Required task 1:
In the passage on the basal magma ocean, where did the author's first post-doc take place?

Extract provided:
____________

The basal magma ocean was the first model to fully couple Earth’s core and mantle thermal evolution together with geomagnetic constraints, seismological observations of slow velocity features in the core-mantle boundary region, thermodynamical limits on dynamos, physical properties of rocks and metals at high pressure and temperature from laboratory experiments, and melting behavior of rocks at extremely high pressure. The model predicted that the bottom of the mantle would have been extensively molten in the past, gradually crystallizing to produce structures that are seismically observed today in the deep mantle.

This work is an outgrowth of modeling efforts I began as a graduate student, and then came to fruition during my first post-doc at the Institut de Physique du Globe de Paris in France. I had been trying to produce partially molten layers at the core-mantle boundary (CMB) called ultralow-velocity zones (ULVZs, see below for more) in our models by melting ordinary mantle. This ran into myriad problems, such as keeping melt and solids from separating. This issue became more acute if we accounted for the fact that the CMB was itself hotter (and hence more molten) in the past. One day, while discussing with Stephane Labrosse, the idea struck us that we should make ULVZs by freezing molten mantle, instead of melting solid mantle. Eureka! This was precisely the conceptual Copernican inversion that allowed us to move forward with a new model whereby ULVZs and many other deep features could naturally be produced as by-products of a basal magma ocean. We have also shown that fractional crystallization can produce more dramatic composition variations than partial melting, such as iron oxide enrichments great enough to produce the ~10% density anomalies inferred for ULVZs.

____________

[Rows from a data collection]
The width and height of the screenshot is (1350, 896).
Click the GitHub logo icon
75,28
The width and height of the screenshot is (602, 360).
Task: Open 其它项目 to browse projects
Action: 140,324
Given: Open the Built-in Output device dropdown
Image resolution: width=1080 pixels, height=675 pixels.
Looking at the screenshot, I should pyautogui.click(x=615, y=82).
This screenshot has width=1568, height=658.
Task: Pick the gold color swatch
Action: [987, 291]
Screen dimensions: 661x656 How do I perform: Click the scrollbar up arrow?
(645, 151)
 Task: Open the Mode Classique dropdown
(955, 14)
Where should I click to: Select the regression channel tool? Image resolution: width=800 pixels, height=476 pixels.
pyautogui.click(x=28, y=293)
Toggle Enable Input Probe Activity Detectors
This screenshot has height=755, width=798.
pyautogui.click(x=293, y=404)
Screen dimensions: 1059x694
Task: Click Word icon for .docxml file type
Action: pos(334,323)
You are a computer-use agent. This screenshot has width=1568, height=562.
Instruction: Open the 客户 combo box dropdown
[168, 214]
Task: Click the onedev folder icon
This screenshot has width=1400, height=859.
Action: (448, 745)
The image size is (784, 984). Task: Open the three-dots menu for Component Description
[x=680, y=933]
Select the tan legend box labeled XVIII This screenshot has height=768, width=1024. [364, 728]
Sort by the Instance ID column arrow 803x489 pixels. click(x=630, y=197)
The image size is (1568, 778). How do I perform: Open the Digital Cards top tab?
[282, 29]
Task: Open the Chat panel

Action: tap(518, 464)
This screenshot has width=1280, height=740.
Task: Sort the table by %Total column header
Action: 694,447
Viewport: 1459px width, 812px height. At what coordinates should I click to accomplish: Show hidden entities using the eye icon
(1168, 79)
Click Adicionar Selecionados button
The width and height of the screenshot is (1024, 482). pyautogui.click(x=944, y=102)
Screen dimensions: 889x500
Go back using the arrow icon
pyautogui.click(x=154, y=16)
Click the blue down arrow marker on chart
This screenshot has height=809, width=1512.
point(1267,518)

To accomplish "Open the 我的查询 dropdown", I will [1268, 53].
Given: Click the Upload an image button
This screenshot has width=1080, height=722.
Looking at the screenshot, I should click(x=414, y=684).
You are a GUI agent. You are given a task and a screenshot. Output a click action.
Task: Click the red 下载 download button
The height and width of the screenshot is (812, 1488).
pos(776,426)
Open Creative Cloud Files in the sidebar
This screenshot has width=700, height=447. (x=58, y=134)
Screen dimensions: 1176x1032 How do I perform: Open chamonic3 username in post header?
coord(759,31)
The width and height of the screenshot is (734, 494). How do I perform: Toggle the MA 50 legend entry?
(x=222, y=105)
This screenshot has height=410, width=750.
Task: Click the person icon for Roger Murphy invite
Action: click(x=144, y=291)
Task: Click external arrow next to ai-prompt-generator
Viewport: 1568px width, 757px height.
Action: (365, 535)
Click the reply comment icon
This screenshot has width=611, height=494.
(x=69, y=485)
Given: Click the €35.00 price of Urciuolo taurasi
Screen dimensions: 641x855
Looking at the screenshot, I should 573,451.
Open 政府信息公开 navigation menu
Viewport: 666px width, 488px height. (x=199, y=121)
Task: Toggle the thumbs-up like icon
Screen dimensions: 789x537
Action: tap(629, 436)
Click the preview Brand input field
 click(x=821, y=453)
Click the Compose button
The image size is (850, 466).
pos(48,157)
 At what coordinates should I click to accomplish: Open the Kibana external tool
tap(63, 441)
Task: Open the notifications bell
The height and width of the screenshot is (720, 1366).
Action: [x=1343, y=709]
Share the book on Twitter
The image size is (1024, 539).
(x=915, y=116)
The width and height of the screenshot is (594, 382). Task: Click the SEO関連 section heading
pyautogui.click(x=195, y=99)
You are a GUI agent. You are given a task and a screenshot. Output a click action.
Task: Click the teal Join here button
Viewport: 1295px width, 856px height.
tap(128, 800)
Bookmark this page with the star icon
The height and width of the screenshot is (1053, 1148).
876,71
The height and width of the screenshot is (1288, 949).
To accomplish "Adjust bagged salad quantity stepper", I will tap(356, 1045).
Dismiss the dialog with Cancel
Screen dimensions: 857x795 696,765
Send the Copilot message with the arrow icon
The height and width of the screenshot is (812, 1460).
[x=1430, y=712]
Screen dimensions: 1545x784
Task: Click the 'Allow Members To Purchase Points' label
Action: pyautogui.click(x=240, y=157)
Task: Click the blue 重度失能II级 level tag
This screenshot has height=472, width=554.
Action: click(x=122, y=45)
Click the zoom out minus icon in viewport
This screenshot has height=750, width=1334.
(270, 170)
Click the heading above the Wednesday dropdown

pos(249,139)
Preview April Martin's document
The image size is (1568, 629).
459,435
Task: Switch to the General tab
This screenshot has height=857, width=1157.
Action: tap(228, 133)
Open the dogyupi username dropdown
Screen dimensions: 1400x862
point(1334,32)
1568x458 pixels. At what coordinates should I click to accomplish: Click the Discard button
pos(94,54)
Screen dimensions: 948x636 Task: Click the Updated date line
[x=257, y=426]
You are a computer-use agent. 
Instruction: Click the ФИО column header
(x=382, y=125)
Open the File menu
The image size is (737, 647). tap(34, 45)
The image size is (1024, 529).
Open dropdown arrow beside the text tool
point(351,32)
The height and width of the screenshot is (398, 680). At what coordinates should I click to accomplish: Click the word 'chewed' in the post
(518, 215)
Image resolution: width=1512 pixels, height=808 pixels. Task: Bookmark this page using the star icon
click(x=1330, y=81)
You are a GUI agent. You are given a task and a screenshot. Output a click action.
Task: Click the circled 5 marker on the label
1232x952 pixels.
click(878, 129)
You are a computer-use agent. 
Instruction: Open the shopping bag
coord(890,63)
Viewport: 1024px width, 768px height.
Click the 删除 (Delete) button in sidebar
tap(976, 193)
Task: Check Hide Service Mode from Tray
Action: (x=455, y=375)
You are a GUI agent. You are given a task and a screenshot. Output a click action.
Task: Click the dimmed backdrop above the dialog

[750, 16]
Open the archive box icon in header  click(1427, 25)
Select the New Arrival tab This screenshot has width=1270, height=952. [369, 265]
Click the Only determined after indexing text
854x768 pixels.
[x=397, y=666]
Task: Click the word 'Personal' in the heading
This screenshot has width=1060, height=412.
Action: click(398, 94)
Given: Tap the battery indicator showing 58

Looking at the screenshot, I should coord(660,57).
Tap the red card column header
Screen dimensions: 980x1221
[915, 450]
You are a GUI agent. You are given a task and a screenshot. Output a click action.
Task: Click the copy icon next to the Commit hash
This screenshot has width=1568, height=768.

____________

Required task 2:
Write out the rows from the line with "Bookmark this page with the star icon" to the line with "Action: click(x=122, y=45)", including both of those lines.

Finished answer 1:
At the Institut de Physique du Globe de Paris in France.

Finished answer 2:
Bookmark this page with the star icon
The height and width of the screenshot is (1053, 1148).
876,71
The height and width of the screenshot is (1288, 949).
To accomplish "Adjust bagged salad quantity stepper", I will tap(356, 1045).
Dismiss the dialog with Cancel
Screen dimensions: 857x795 696,765
Send the Copilot message with the arrow icon
The height and width of the screenshot is (812, 1460).
[x=1430, y=712]
Screen dimensions: 1545x784
Task: Click the 'Allow Members To Purchase Points' label
Action: pyautogui.click(x=240, y=157)
Task: Click the blue 重度失能II级 level tag
This screenshot has height=472, width=554.
Action: click(x=122, y=45)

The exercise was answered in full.